# Coastal bend news???



## Dan Blevins (Sep 19, 2003)

Anyone hear anything from Texas????


----------



## budsdad (Jan 28, 2008)

Qualifying call backs to the water marks:

4,5,8,12,16,22,24,28,29,36,39,40


----------



## Black Dog (Mar 3, 2005)

Anyone know where we can find a running order nothing on EE or WC . Thanks Terry


----------



## TMURRAY (Feb 17, 2005)

the running order is on entry express. https://www.entryexpress.net/loggedin/viewevent.aspx?eid=2995

Troy


----------



## Greg Seddon (Jan 7, 2005)

Terry, Coastal Bend is on Entry Express


----------



## Judy Chute (May 9, 2005)

.......have to say  ...great to see Steve and "Cody" in the AM ....

The Very Best of Luck!!

Judy and Bob


----------



## Black Dog (Mar 3, 2005)

Thanks . Terry


----------



## budsdad (Jan 28, 2008)

Qualifying Results:

1 - 12
2 - 40
3 - 22
4 - 5
RJ - 8
Jams - 39, 36, 29, 24, 16, 4


----------



## Ted Shih (Jan 20, 2003)

Congratulations on the RJ, Marty!


----------



## Jenn (Jul 16, 2006)

_Congrats to Rorem on winning the Qual and another congrats to Marty on the RJ!!!!_

_Way to go guys!_
_Paul & Jenn_


----------



## Angie B (Sep 30, 2003)

Congrats Marty!! Good for You and Buddy!!

Angie


----------



## Frank Jones (Feb 17, 2004)

Congratulations to Ty Rorem for winning the Qualifying with two-year-old, Seaside's Kingfish, bred, owned and loved by Rita Jones.


----------



## budsdad (Jan 28, 2008)

Angie B said:


> Congrats Marty!! Good for You and Buddy!!
> 
> Angie


Thanks Angie. We are working hard and moving up! When are you coming South? BCSRC?


----------



## Jay Dufour (Jan 19, 2003)

Congrats Marty....Nice dog you have there !

Jay and Jami


----------



## budsdad (Jan 28, 2008)

Thanks Jay. I am thinking of coming to South Louisiana at the Spillway. Will you be there?

-- -- --

→ **Instruction**: From the Coastal Bend thread, extract the passage from "## Frank Jones" to "by Rita Jones." word for word.

→ **Given data**:
-- -- --

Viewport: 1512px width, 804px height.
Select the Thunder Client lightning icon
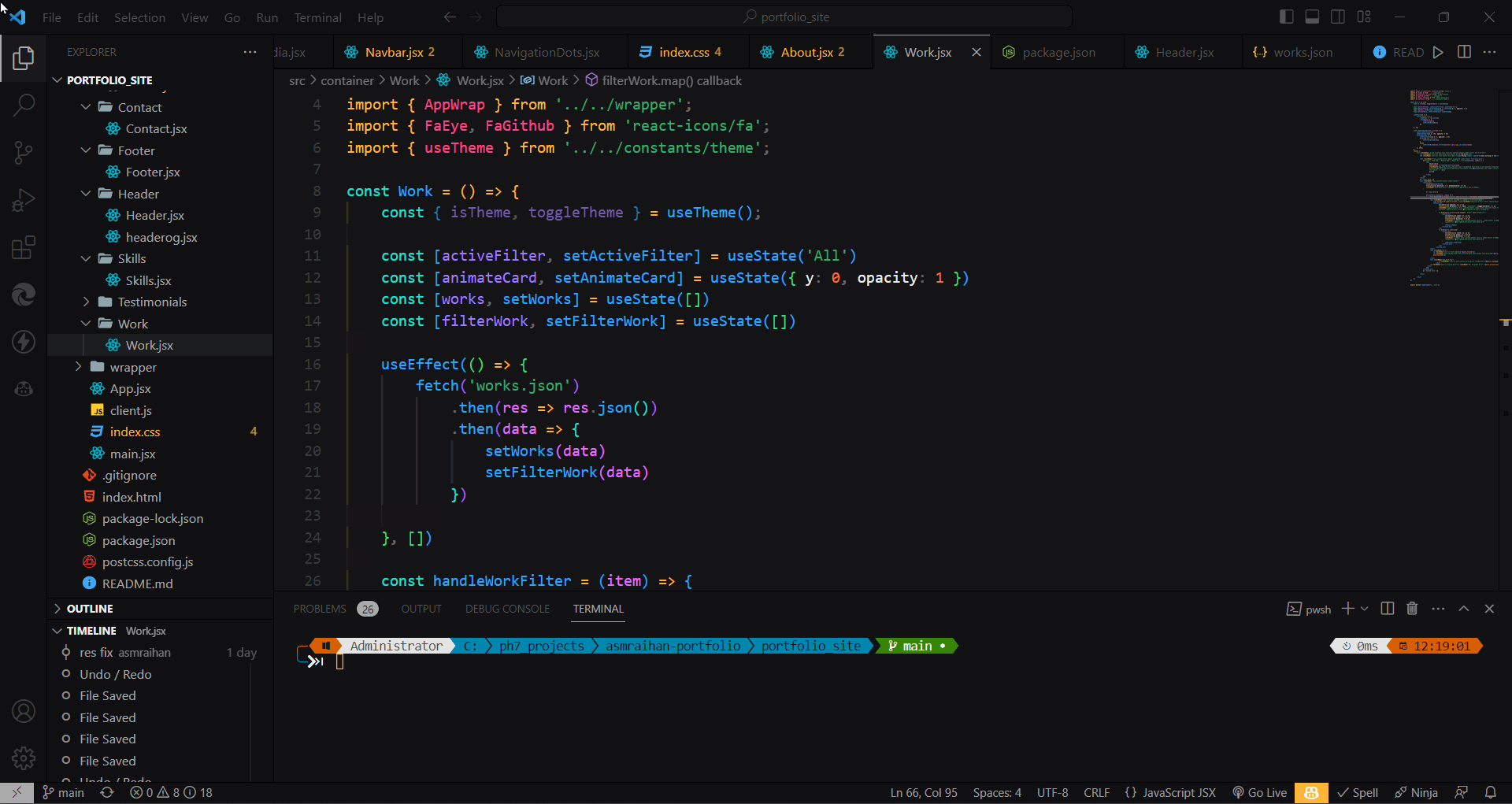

-- -- --

→ **The reply**:
## Frank Jones (Feb 17, 2004)

Congratulations to Ty Rorem for winning the Qualifying with two-year-old, Seaside's Kingfish, bred, owned and loved by Rita Jones.